アンソニー・ゲーリー・ブラウン氏は、パトリック・オブライアンの百科事典とも言うべき「Persons, Animals, Ships and Cannon in the Aubrey-Maturin Sea Novels of Patrick O'Braian」(2003年10月29日の日記で紹介)の著者として知られていますが、そのブラウン氏が、映画公開にちなんで、映画と原作を比較対照したサイトを開設されました。
Master and Commander : The Far Side of the World
このサイトでは、各登場人物、艦船について、原作と映画を比較し、その差違を明らかにしています。 また10巻以外から映画に借入されたエピソードについても、その出所を細かく教示しています。 そのためこのサイトは、大ねたバレの最たるもの…全てがねたバレで構成されていますので、とてもではありませんが今この時点で、日本語でご紹介することはできません。 ねたバレを全く気にされない方のみ、その点をよくご承知おきの上でこのサイトをお訪ねください。

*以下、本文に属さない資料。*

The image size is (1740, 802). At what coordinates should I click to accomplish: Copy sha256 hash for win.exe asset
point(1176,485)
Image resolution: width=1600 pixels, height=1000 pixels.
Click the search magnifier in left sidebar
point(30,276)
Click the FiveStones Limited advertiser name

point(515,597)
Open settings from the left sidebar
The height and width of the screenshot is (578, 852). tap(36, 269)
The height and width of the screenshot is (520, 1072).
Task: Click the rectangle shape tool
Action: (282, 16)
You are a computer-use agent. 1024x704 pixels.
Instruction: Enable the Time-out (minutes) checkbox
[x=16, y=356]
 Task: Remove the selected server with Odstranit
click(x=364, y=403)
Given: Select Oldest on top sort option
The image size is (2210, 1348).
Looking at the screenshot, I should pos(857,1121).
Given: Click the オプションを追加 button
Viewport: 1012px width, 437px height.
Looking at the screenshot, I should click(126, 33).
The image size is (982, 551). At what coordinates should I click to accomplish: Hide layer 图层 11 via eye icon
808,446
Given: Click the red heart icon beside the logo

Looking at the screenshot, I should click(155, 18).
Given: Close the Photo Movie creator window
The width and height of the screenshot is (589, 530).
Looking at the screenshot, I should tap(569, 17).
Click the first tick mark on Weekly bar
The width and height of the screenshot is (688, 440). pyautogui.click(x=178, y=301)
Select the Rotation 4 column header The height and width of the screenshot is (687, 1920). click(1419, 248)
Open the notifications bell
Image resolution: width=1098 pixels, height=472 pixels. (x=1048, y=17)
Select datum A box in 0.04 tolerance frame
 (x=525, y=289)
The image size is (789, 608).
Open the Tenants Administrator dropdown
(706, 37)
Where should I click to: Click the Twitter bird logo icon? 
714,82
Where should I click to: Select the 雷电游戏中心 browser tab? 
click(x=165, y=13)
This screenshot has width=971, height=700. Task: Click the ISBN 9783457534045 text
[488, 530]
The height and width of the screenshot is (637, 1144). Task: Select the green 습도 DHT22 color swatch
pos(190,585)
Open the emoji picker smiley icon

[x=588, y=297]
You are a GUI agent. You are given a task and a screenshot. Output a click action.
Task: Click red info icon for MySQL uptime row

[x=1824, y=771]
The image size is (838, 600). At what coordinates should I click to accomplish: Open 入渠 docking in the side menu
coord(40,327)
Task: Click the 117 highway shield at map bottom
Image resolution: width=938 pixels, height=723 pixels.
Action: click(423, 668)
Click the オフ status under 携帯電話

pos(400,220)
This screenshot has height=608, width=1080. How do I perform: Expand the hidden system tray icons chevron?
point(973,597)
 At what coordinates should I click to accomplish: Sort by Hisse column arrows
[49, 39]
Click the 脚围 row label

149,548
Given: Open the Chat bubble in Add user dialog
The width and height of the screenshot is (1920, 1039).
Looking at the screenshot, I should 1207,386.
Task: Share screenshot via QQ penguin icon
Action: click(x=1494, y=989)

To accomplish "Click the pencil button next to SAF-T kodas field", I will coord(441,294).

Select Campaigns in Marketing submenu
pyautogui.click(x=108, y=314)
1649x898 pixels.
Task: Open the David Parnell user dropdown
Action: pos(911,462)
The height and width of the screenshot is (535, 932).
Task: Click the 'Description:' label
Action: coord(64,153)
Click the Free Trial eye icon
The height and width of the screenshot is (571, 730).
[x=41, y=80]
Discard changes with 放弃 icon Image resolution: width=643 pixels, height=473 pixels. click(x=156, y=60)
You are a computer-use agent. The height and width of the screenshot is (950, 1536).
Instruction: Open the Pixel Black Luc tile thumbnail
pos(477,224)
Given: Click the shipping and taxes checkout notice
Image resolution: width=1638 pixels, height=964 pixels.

さて、話題変わって、 今日は横浜新港まで海王丸の出航を見にいってきました。 午前中に用事のあった私は、果たして1時45分の出航に間に合うかどうかわからなかったのですが、桜木町駅に1時半に着けたので、これは行ける!と、急ぎ足で埠頭をめざしました。 横浜市第二庁舎の角を曲がったとたんに目に入る高いマスト。 マストを見ると、ドキッとしませんか? そして次の瞬間にはワクワクと。 子供の頃、羽田がまだ国際空港だった時代、浜松町から乗ったモノレールが羽田整備場のところで地上に出ると建物の向こうに飛行機の尾翼が見えるのですが、それを見ると子供心にドキっとしたものでした。それが外国へとつながる翼だったから。 私の中では、大型帆船のマストと国際線の尾翼は同じものなのです。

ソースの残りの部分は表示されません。